How To Design A Spam Filtering System with Machine Learning Algorithm

Explore, Plot and Visualize Your Data

Published in

Towards Data Science

12 min readDec 16, 2018

As a software developer, email is one of the very important tool for communication. To have effective communication, spam filtering is one of the important feature.

So how do spam filtering system actually works? Can we design something similar from scratch?

Outline

The main goal of these two parts of article is to show how you could design a spam filtering system from scratch.

Outlines of this article are summarized as below:

EDA (Exploratory data analysis)
Data Preprocessing
Feature Extraction
Scoring & Metrics
Improvement by using Embedding + Neural Network (Part 2)
Comparison of ML algorithm & Deep Learning (Part 2)

Let’s get started !

Exploratory Data Analysis (EDA)

Exploratory Data Analysis is a very important process of data science. It helps the data scientist to understand the data at hand and relates it with the business context.

The open source tools that I will be using in visualizing and analyzing my data is Word Cloud.

Word Cloud is a data visualization tool used for representing text data. The size of the texts in the image represent the frequency or importance of the words in the training data.
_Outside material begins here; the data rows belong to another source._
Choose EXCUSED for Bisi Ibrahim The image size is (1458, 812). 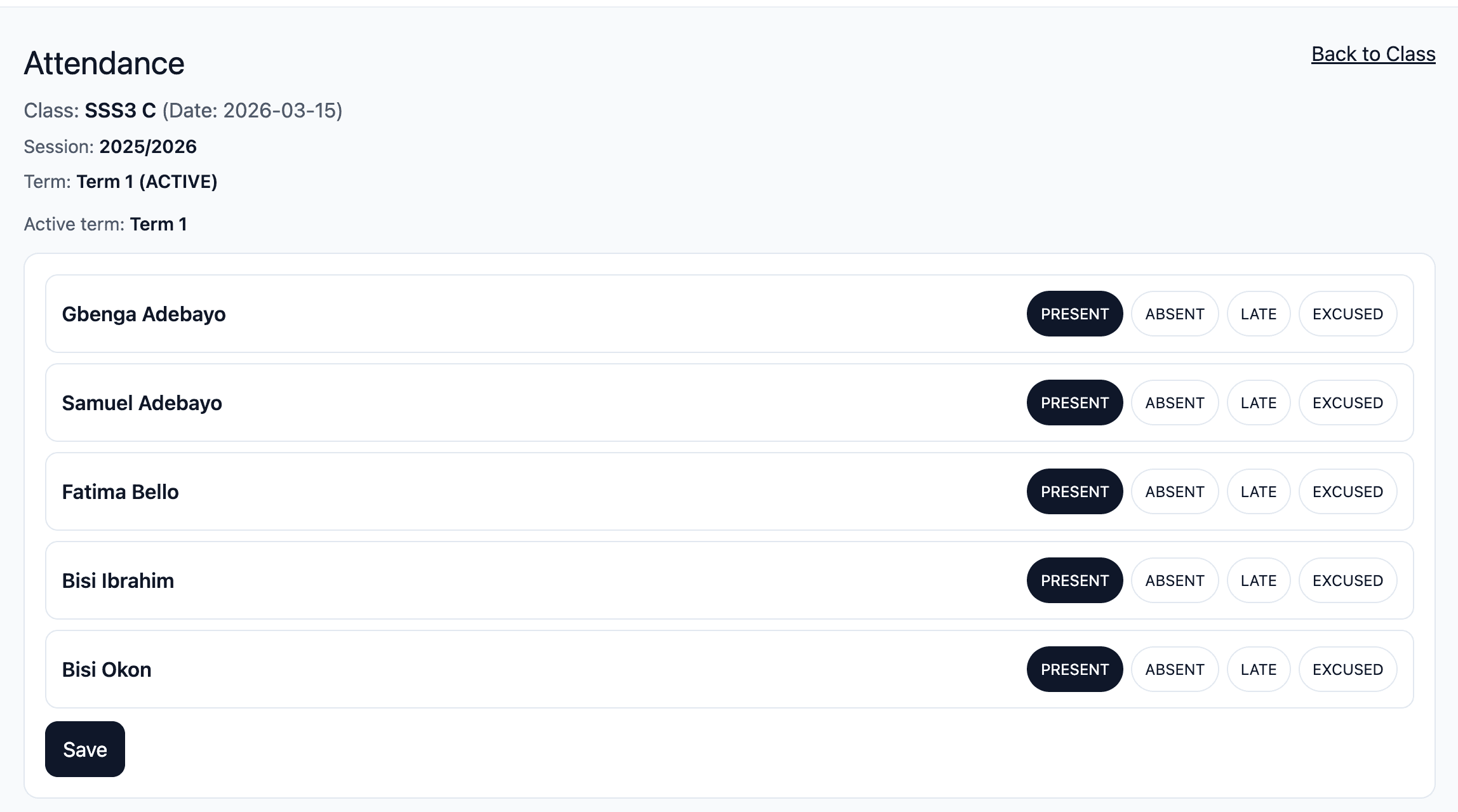point(1348,580)
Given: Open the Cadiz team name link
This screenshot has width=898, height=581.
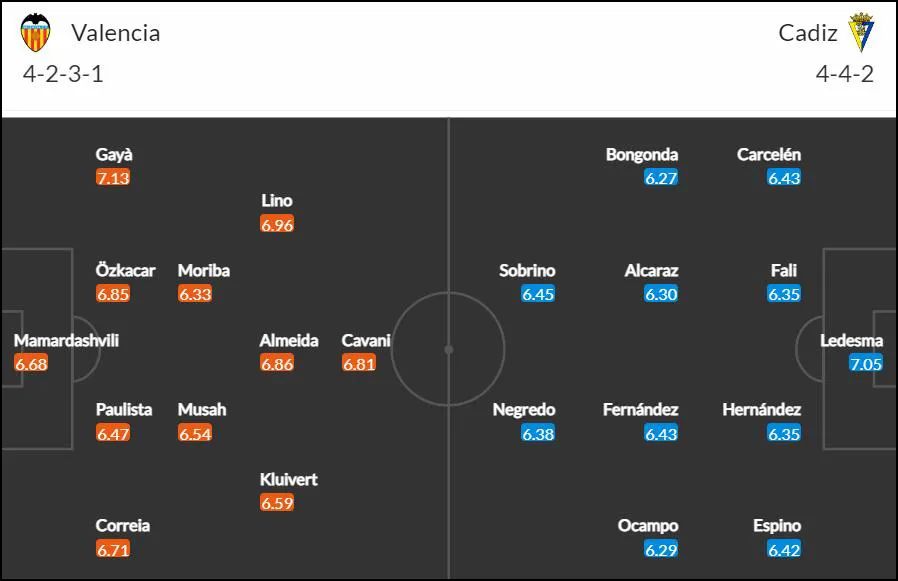Looking at the screenshot, I should (808, 33).
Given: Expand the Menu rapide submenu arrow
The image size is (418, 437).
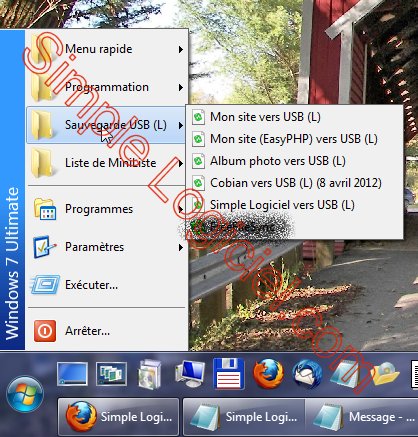Looking at the screenshot, I should 181,50.
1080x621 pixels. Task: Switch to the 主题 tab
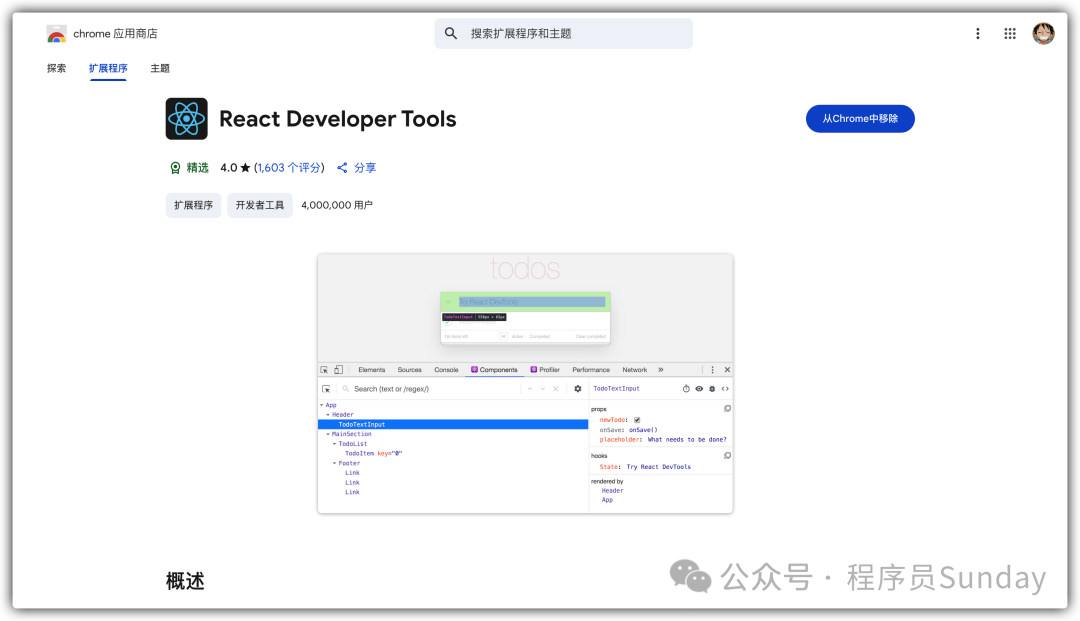tap(160, 68)
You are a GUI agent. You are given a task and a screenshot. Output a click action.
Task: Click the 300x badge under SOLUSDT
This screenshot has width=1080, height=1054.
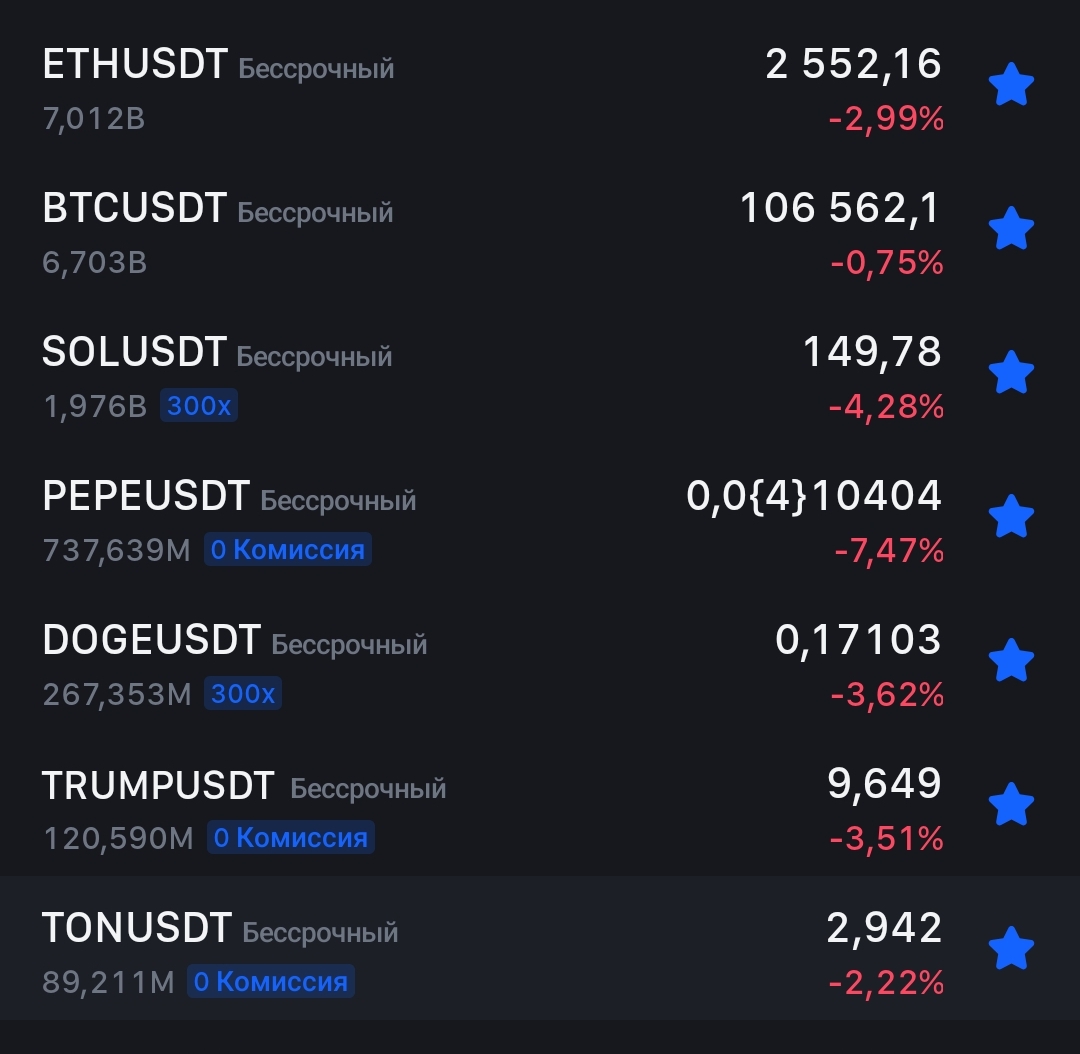coord(198,405)
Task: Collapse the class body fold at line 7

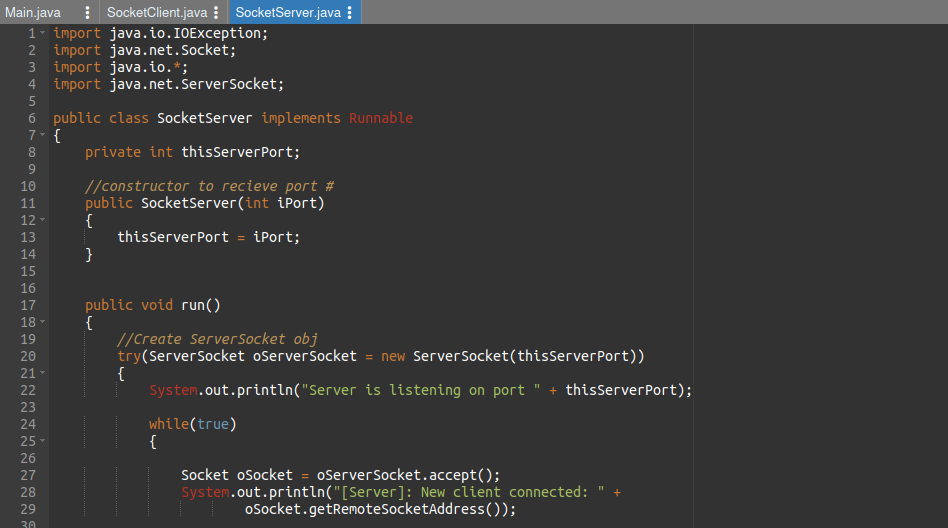Action: (x=43, y=135)
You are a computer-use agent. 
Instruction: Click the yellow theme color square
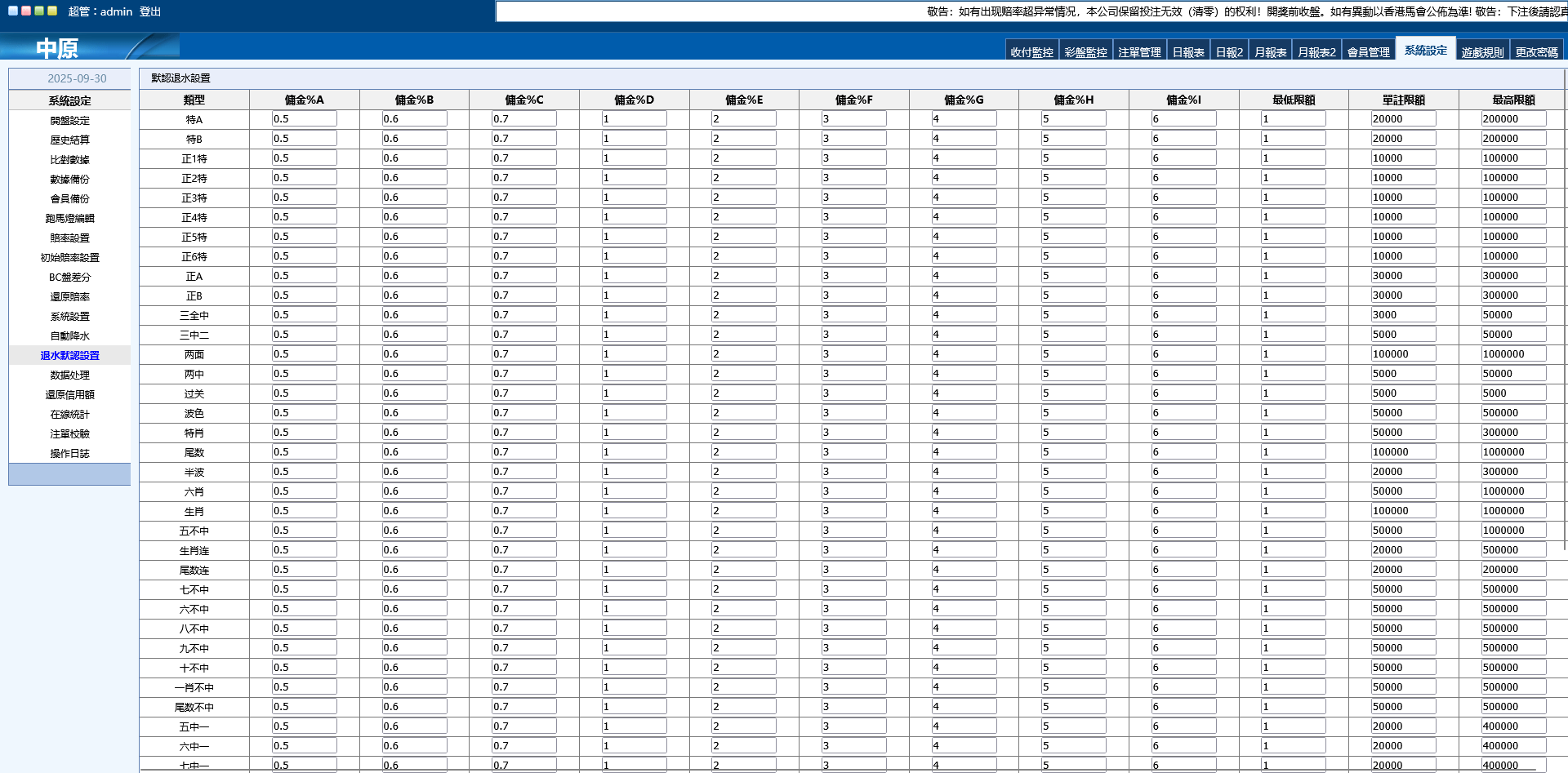pos(52,11)
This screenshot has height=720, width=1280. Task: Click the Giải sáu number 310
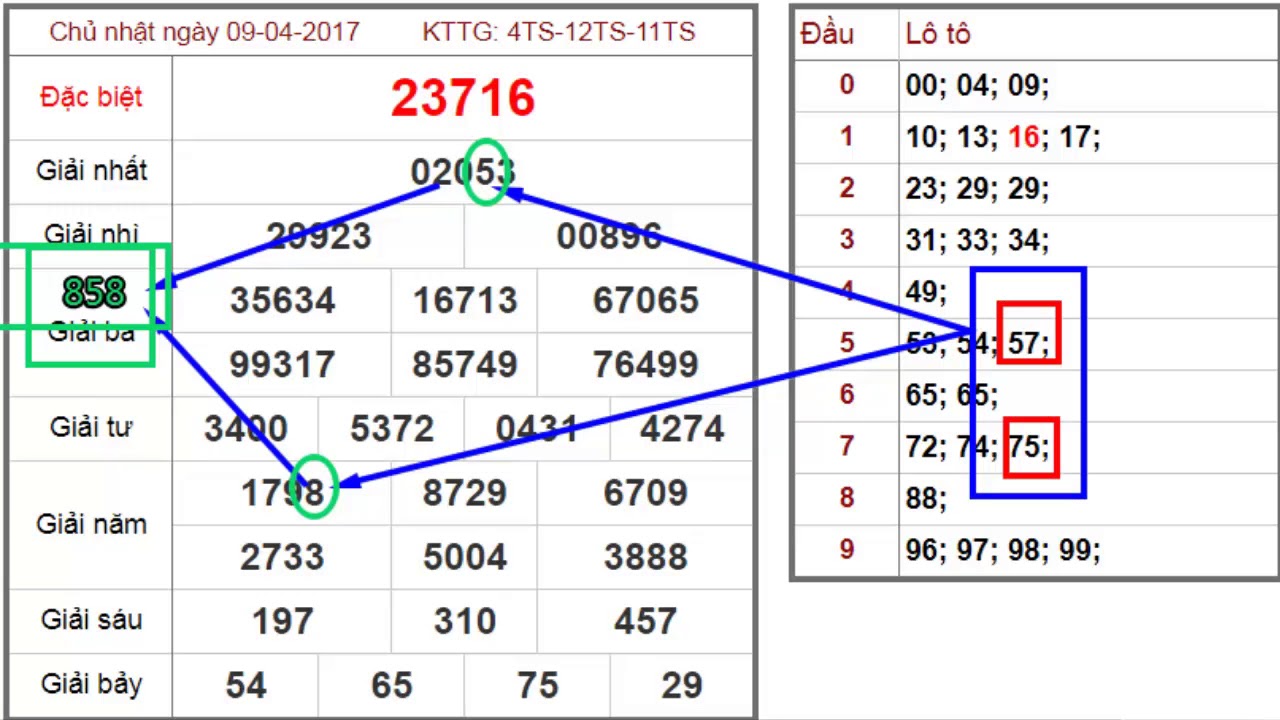tap(464, 621)
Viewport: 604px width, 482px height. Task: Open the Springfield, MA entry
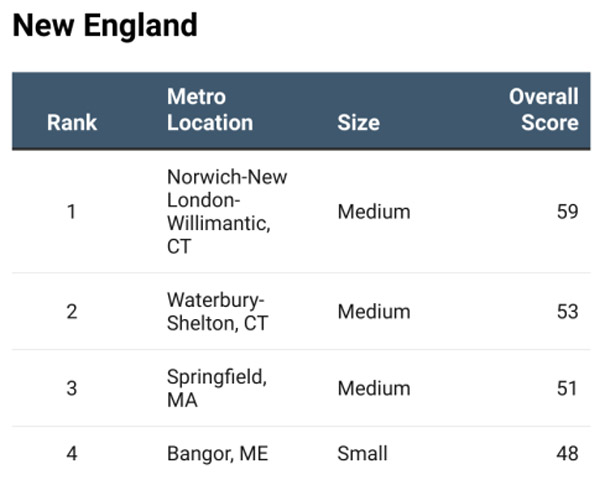click(216, 388)
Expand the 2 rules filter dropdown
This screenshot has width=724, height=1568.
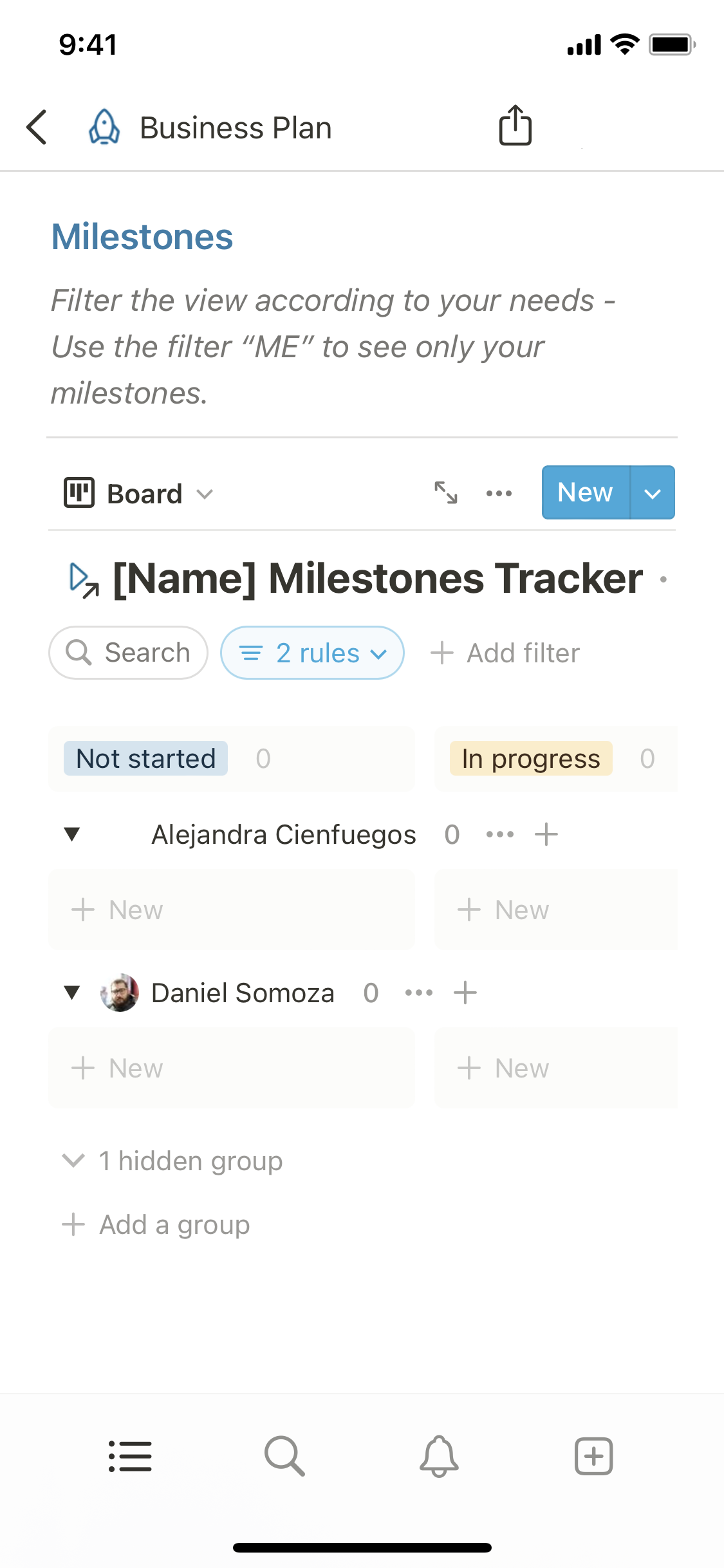pos(312,653)

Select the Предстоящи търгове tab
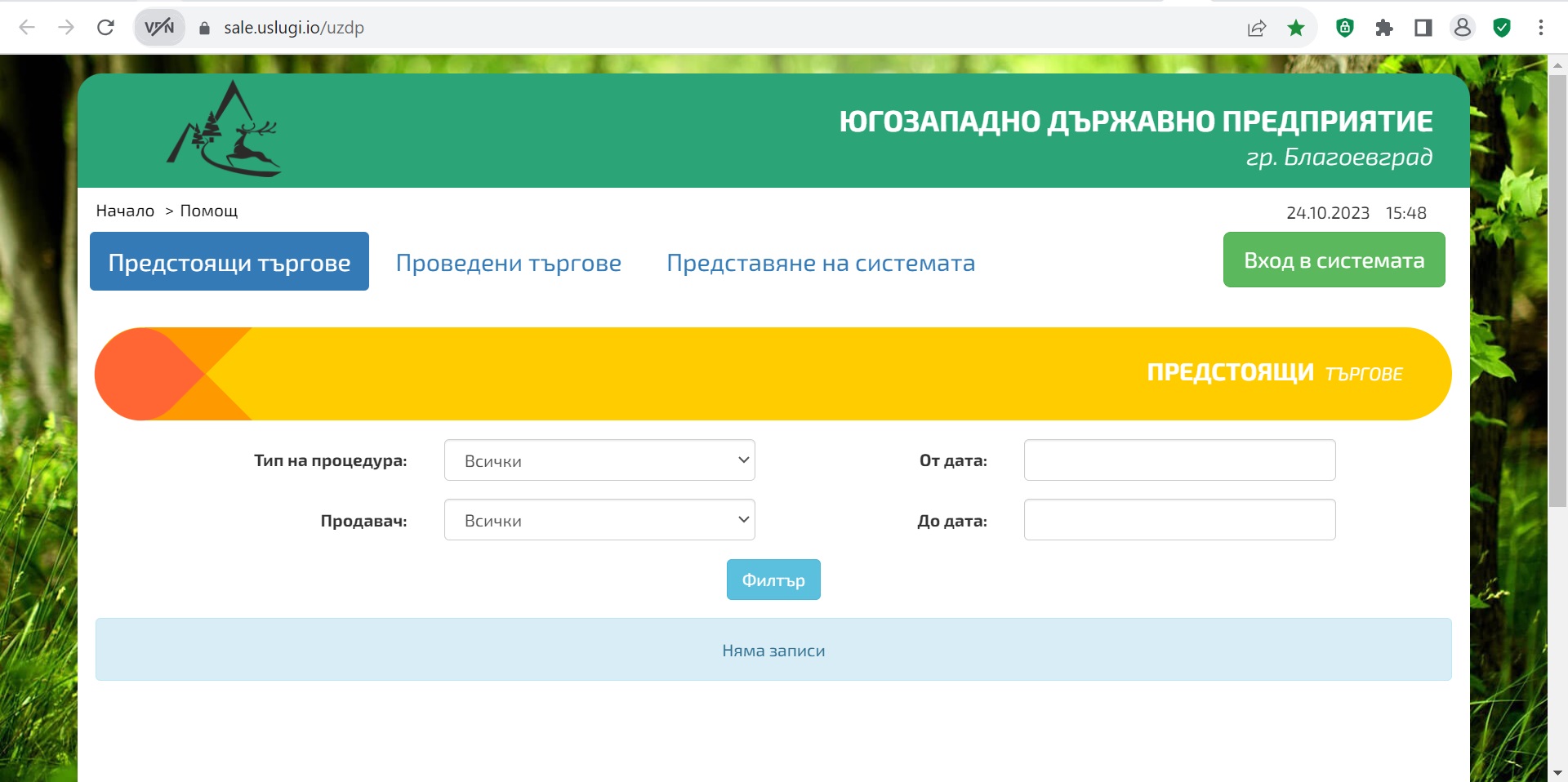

Steps to take in this section:

Get the email data
Explore and analyze the data
Visualize the training data with Word Cloud & Bar Chart

Get the spam data

Data is the essential ingredients before we can develop any meaningful algorithm. Knowing where to get your data can be a very handy tool especially when you are just a beginner.

Below are a few of the famous repositories where you can easily get thousand kind of data set for free :

For this email spamming data set, it is distributed by Spam Assassin, you can click this link to go to the data set. There are a few categories of the data, you can read the readme.html to get more background information on the data.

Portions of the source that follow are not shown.